S’il y a un trait de langage commun à quasiment tous les dirigeants politiques de la planète, c’est bien l’emploi du mot «réforme».
«Nous allons réformer ce pays», «il s’agit de mettre en place les réformes nécessaires», «ce sont des réformes difficiles, mais indispensables», «nous allons poursuivre les réformes coûte que coûte» : ces assertions auraient tout aussi bien pu être prononcées à Luxembourg, Madrid ou Tombouctou. Et quand, parfois, les citoyens s’insurgent contre certaines réformes, c’est bien sûr qu’«ils n’ont pas compris», qu’«on ne leur a pas assez bien expliqué».
Ces arguments conduisent à une forme d’infantilisation des citoyens, incapables de se rendre compte de ce qui est bon pour eux et qui doivent être guidés par des adultes qui sont, eux, pleinement responsables.

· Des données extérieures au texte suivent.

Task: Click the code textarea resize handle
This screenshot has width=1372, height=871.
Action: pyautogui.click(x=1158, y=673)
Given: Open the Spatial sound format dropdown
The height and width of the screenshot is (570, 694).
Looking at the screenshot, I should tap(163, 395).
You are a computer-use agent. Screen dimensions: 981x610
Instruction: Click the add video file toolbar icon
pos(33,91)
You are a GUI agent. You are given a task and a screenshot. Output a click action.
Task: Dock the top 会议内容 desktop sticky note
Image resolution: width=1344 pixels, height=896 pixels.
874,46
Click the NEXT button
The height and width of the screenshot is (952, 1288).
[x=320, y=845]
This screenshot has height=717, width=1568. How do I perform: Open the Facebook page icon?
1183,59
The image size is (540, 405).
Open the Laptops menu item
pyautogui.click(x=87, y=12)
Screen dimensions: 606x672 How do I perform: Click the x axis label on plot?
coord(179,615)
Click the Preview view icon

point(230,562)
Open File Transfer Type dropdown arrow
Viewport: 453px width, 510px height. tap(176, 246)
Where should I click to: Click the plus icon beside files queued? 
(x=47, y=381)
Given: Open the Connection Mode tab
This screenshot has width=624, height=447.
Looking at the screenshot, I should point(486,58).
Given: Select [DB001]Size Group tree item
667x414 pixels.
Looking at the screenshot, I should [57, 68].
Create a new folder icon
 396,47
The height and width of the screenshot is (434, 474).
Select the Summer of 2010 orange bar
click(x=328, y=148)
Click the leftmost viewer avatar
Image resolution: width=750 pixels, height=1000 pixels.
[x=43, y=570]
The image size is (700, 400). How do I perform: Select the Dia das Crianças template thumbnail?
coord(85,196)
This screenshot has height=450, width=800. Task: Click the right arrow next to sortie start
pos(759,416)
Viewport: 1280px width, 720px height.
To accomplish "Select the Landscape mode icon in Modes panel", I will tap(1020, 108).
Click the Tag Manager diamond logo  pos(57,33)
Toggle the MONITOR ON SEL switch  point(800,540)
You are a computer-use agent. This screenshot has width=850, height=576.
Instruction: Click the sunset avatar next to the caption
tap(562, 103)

Dans le dictionnaire, «réforme» signifie au sens large «une amélioration apportée dans le domaine moral ou social». Et c’est bien là que le bât blesse. Dans le discours politique actuel, cette définition a été totalement dévoyée. L’idée d’associer le mot réforme avec le progrès social est devenue quasi inexistante.
Quand on demande à certains pays membres de l’Union européenne de réduire le salaire minimum ou le budget de la santé, d’attaquer le rôle redistributeur de l’État, il ne faut pas s’étonner de s’attirer l’hostilité des citoyens. Il ne s’agit pas d’une espèce de réflexe primitif «anti-réforme», mais bien d’une opposition pleinement consciente face à certains choix de société. Pour de nombreux citoyens, «réforme» n’est plus synonyme que de régression sociale.
Pourtant, si l’on remonte un tout petit peu le fil de l’histoire sociale européenne, on peut s’apercevoir que le terme réforme n’a pas toujours eu le sens que l’on veut bien lui donner aujourd’hui. L’interdiction du travail des enfants, la réduction du temps de travail, la mise en place d’une protection sociale généralisée, la création des congés payés ou des systèmes de retraite : ce sont aussi des réformes.